Marken gründen ihre Macht auf ein mit Werbemilliarden gepflegtes Image. Genau dort sind sie angreifbar. Wenn sich Marken als besonders modern, sozial, gesund, sportlich fair, kinderlieb, multikulturell oder frauen-, familien- und umweltfreundlich darstellen, ist es nur gerecht, wenn man sie an ihren eigenen Werten misst. Marken bieten aber nicht nur ein effektives Angriffsziel für kritische Konsumenten. Sie sind die „Trendsetter“ der Weltwirtschaft. Oft näht ein und dieselbe indonesische Arbeiterin nacheinander die Etiketten von Nike, Reebok und eben einer unbekannten Firma auf die jeweiligen Sportschuhe. Es liegt aber in der Macht der großen Labels mit ihren tausenden Produktionsstandorten, über die Bedingungen zu entscheiden, unter denen das geschieht.

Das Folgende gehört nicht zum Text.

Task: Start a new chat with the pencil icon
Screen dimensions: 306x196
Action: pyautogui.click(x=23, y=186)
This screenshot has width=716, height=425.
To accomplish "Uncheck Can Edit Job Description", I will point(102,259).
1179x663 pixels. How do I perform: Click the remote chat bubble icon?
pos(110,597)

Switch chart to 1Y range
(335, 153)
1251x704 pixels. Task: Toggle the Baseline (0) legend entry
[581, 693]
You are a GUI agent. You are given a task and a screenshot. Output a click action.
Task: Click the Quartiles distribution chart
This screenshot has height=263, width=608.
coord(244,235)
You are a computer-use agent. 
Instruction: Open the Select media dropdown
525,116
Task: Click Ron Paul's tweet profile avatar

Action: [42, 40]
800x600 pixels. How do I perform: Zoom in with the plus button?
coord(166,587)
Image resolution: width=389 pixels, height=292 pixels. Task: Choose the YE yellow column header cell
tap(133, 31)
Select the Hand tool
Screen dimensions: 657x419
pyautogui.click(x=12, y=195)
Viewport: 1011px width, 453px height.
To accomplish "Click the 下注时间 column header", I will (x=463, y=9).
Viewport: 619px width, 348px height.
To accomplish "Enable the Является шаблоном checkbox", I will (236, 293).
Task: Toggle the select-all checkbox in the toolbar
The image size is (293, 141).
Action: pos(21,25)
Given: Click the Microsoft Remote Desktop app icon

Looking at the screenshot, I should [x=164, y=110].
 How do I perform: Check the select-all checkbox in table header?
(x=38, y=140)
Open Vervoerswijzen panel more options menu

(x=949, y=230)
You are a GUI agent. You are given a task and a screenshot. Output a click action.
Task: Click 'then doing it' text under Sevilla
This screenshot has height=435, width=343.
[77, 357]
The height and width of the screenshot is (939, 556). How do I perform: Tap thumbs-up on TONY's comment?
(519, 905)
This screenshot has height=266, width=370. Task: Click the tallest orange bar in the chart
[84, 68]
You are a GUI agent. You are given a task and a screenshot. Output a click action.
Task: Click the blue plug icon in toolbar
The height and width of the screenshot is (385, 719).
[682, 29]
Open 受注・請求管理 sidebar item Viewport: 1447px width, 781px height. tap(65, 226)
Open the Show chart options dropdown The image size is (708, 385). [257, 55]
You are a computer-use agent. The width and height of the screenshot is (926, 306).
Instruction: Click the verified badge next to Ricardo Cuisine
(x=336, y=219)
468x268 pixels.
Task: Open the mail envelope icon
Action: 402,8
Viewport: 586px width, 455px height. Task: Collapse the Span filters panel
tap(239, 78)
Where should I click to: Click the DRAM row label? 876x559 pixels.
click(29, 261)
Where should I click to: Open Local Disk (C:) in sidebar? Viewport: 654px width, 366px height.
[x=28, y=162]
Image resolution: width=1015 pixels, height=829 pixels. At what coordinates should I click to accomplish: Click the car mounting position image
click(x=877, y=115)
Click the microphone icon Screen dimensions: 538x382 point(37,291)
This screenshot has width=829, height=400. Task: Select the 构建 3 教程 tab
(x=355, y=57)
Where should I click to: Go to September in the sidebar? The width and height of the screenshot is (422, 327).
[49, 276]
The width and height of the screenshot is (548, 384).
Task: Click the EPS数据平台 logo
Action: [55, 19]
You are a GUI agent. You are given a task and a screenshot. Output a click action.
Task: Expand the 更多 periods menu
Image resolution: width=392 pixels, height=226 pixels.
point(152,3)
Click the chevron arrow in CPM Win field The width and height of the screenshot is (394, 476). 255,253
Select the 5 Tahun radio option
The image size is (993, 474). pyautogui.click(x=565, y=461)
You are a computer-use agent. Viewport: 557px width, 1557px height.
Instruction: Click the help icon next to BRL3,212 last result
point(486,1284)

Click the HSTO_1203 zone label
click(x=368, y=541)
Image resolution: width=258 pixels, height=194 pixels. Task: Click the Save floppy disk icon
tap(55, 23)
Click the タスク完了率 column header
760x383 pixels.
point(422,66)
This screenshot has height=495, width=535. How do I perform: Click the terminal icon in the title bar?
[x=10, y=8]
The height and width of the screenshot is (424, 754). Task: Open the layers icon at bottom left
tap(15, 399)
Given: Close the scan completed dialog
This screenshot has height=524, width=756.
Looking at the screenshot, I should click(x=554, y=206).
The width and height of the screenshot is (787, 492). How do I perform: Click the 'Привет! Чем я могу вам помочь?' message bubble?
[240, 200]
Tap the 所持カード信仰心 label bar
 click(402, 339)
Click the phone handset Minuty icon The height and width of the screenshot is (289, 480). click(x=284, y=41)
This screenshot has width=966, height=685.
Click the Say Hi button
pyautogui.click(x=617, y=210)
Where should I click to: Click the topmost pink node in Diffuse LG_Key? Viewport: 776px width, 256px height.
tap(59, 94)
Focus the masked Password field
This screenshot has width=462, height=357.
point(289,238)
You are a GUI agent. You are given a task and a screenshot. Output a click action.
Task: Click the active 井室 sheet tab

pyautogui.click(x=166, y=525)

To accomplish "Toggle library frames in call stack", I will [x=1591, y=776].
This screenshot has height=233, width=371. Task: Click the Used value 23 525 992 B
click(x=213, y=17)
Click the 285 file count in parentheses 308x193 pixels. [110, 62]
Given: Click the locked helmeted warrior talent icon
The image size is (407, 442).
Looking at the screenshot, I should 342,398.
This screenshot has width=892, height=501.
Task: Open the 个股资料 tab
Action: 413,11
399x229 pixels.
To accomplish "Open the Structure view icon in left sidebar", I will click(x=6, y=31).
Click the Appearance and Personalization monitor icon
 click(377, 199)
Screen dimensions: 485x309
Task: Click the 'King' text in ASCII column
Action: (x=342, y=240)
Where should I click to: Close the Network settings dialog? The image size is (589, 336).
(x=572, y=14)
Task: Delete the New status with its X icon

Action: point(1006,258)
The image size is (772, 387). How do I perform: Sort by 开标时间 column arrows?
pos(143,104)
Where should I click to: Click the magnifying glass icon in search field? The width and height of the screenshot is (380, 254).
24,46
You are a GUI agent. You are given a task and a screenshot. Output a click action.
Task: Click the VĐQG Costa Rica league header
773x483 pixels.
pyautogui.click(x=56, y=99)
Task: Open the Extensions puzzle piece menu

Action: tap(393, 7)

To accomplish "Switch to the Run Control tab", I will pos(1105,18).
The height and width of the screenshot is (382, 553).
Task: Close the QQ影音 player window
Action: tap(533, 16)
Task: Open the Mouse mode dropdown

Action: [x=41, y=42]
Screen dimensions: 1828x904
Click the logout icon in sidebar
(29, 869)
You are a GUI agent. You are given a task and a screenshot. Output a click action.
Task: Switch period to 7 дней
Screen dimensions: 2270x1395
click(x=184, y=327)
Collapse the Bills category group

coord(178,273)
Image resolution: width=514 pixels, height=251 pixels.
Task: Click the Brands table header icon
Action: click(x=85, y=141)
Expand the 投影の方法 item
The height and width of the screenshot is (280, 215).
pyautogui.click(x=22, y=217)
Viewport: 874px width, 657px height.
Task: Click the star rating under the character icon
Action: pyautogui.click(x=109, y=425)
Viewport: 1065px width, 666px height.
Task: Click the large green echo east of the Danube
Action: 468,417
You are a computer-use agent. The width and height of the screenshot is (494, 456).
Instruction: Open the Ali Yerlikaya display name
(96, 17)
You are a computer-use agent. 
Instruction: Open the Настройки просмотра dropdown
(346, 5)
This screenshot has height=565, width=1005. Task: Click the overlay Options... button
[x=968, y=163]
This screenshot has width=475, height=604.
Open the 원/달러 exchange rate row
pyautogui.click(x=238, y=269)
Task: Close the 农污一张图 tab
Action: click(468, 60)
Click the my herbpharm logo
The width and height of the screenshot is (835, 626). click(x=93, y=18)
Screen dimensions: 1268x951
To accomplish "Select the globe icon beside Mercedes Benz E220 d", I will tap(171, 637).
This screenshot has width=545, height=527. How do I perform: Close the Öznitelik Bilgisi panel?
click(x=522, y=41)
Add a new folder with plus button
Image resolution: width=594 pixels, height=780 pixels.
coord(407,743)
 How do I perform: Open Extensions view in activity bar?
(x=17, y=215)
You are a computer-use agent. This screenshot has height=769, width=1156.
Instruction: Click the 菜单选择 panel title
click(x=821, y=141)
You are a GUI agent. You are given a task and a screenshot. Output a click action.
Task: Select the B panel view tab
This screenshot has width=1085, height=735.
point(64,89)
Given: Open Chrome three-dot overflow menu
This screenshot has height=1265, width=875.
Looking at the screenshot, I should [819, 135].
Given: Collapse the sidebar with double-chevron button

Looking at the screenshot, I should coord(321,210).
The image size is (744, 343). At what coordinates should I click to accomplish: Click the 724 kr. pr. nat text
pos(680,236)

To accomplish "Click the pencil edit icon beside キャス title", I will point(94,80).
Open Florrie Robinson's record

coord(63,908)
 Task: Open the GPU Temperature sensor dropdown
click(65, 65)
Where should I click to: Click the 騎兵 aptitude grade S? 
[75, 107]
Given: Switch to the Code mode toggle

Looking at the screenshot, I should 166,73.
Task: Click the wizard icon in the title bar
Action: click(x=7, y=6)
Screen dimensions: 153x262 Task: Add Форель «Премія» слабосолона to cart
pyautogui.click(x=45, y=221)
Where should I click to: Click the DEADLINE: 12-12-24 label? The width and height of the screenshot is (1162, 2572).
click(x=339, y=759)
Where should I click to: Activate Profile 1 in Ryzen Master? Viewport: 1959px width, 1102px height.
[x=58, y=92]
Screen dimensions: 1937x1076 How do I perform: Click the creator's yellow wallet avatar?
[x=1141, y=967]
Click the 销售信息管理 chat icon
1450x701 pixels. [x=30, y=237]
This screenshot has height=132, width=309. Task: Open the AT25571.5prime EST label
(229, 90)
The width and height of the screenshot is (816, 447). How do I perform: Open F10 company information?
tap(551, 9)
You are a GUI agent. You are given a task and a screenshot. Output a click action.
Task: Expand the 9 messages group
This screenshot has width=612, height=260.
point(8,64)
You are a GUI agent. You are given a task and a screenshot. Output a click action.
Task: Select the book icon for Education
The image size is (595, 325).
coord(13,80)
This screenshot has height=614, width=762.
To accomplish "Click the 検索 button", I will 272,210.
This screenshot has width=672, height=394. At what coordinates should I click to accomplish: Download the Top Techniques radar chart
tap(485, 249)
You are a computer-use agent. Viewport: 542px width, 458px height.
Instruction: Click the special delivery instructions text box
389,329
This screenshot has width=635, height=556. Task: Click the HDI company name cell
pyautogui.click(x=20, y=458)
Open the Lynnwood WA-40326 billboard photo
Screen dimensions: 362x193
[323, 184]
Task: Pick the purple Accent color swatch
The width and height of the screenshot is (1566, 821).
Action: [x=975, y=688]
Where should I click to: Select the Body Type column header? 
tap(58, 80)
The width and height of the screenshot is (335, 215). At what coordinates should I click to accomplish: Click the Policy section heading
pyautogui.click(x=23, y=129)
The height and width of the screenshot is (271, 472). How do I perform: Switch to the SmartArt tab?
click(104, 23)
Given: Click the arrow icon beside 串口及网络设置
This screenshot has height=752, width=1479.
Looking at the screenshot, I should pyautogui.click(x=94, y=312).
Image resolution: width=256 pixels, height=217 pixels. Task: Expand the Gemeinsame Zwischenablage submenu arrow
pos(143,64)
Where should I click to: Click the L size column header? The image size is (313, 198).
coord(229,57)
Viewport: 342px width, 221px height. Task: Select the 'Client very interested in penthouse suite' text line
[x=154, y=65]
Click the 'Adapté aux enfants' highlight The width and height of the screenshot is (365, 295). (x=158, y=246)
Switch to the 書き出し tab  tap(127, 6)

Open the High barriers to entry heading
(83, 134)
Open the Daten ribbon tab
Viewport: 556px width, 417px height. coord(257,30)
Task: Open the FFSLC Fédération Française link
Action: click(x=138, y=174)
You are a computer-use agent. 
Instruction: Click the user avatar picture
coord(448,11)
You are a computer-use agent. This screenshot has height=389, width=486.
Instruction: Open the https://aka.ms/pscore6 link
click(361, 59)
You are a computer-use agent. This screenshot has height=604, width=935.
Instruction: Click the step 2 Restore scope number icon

Das Internet, das den Weltmarkt beschleunigt hat, ist gleichzeitig die stärkste Waffe der Konzernkritiker. Die Konzerne sind alarmiert: Ihr Machtvorsprung, den sie seit dem Fall des Eisernen Vorhangs gegenüber politischen Institutionen errungen haben, ist nur ein Etappensieg. Es beginnt sich eine zivilgesellschaftliche Bewegung zu regen, die auch in Europa zunehmend lauter und wütender wird. So wie die Macht politischer Vertreter eine vom Volk verliehene Macht ist, ist die Macht der Konzerne nur von den Konsumenten geborgt. Mit jedem Bild von versklavten Kindern, mit jedem Beitrag über geschundene Arbeiter, mit jedem Bericht über missbrauchte Patienten oder zerstörte Naturschönheiten bröckelt ein Stück von ihr ab.